Records for locating items by description
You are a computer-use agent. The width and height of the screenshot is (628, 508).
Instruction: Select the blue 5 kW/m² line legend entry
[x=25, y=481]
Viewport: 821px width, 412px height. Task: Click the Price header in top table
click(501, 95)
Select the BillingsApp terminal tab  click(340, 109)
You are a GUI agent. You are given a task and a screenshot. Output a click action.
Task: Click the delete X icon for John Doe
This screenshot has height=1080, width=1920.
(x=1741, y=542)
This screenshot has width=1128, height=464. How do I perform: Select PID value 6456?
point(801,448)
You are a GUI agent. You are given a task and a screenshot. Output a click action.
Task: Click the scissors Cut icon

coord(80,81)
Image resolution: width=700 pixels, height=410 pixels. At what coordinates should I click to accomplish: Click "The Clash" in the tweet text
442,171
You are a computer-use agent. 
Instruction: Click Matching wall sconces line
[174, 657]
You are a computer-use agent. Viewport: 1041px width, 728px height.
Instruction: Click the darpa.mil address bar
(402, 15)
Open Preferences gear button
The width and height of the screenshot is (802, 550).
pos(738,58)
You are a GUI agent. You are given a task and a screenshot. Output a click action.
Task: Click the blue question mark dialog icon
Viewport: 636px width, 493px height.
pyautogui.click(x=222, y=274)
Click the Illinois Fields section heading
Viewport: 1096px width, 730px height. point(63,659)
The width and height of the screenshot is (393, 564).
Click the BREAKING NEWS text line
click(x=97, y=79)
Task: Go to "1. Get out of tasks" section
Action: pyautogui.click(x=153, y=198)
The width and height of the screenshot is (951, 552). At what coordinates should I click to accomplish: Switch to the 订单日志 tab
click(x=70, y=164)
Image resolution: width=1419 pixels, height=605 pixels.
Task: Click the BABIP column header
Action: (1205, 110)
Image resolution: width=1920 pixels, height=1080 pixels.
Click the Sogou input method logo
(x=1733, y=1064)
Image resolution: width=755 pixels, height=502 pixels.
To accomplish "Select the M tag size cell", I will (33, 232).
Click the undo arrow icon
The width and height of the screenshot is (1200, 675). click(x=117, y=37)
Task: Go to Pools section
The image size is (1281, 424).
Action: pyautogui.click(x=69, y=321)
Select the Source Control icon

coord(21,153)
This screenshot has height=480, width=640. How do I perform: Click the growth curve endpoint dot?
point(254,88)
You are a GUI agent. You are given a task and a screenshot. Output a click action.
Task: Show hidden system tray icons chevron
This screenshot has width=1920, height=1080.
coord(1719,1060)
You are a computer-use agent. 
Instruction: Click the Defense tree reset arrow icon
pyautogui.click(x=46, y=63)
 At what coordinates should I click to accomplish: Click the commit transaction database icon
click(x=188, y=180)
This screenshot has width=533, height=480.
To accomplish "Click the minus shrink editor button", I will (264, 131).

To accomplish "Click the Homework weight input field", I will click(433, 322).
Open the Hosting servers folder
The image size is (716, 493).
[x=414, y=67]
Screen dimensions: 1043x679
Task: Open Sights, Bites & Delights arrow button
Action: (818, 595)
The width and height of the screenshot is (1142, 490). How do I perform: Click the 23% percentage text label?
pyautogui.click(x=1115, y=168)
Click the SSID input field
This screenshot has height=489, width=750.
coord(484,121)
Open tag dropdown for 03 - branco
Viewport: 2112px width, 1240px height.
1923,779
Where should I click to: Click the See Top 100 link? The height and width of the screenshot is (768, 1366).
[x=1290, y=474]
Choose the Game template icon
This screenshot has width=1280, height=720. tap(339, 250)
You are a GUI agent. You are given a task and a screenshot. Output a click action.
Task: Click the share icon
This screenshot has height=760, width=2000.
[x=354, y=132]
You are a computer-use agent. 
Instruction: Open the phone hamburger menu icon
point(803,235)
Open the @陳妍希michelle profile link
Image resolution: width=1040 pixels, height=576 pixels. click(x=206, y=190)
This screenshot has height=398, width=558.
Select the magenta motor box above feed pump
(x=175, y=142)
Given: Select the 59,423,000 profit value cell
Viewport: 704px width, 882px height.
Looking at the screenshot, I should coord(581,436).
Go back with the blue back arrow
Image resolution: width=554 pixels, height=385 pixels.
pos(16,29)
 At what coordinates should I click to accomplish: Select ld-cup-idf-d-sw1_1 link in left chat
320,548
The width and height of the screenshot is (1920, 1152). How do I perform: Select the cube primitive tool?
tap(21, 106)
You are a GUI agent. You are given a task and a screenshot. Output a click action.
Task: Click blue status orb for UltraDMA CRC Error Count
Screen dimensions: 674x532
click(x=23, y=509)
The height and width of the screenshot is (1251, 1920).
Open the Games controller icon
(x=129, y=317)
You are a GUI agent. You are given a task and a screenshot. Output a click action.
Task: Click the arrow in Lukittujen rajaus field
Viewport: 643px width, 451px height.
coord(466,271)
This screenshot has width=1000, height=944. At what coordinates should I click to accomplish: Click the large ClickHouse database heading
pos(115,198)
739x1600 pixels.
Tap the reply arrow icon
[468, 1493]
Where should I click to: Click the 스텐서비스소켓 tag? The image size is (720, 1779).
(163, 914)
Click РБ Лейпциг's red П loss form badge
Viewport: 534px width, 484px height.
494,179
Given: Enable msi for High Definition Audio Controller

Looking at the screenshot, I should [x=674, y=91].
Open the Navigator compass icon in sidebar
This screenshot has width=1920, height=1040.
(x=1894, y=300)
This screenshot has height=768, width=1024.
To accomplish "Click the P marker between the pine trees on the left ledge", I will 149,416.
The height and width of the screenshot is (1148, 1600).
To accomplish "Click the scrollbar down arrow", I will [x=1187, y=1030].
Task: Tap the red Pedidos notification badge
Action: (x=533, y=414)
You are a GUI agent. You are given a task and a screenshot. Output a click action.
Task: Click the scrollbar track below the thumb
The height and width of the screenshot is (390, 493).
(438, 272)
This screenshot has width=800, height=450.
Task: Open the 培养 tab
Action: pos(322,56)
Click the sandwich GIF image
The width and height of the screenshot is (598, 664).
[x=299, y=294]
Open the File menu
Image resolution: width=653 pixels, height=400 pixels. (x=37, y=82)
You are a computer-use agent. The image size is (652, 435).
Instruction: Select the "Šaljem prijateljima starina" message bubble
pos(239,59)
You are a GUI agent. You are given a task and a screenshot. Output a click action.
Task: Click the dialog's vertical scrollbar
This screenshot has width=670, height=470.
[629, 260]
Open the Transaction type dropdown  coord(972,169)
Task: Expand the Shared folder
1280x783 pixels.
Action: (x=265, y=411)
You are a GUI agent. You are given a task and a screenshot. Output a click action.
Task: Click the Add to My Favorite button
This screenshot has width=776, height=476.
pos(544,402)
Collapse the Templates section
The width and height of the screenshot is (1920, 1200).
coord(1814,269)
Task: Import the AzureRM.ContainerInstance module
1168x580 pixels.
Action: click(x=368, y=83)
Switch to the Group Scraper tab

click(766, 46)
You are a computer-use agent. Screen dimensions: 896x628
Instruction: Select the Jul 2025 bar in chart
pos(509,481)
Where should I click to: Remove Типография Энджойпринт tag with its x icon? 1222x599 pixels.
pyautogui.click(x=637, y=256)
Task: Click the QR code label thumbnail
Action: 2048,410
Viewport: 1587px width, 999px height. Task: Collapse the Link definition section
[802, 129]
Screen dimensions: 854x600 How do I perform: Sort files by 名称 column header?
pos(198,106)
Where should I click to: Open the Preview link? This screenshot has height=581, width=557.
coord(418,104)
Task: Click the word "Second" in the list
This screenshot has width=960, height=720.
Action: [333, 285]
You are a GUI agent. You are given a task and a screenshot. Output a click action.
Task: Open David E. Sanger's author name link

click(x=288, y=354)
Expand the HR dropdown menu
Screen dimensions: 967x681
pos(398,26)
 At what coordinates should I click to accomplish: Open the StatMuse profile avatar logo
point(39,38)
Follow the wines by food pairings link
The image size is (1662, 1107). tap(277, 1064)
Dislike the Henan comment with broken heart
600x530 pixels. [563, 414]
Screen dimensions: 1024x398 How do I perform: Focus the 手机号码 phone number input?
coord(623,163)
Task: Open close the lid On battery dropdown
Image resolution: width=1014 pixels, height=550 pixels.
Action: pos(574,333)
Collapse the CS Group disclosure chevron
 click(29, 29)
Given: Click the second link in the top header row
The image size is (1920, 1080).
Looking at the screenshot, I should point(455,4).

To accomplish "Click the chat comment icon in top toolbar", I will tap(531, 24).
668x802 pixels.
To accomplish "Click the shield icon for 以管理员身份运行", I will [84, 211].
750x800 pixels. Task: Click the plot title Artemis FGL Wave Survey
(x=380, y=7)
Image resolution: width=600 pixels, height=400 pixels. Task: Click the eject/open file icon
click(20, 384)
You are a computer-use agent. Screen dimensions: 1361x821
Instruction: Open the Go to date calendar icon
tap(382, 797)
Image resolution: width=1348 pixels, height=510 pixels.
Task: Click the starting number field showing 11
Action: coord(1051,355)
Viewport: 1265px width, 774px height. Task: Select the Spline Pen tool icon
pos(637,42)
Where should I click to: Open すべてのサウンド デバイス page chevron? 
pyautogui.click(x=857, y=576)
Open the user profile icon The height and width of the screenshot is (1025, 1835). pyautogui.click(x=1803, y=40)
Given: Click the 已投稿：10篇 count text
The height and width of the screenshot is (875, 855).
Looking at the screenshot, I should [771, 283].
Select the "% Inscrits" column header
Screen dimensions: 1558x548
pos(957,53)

Your instructions
Find every line in the records above that contains the word "arrow", and copy each of those lines.

Task solution
Click the undo arrow icon
Instruction: Click the Defense tree reset arrow icon
Task: Open Sights, Bites & Delights arrow button
Go back with the blue back arrow
Task: Click the arrow in Lukittujen rajaus field
Tap the reply arrow icon
To accomplish "Click the scrollbar down arrow", I will [x=1187, y=1030].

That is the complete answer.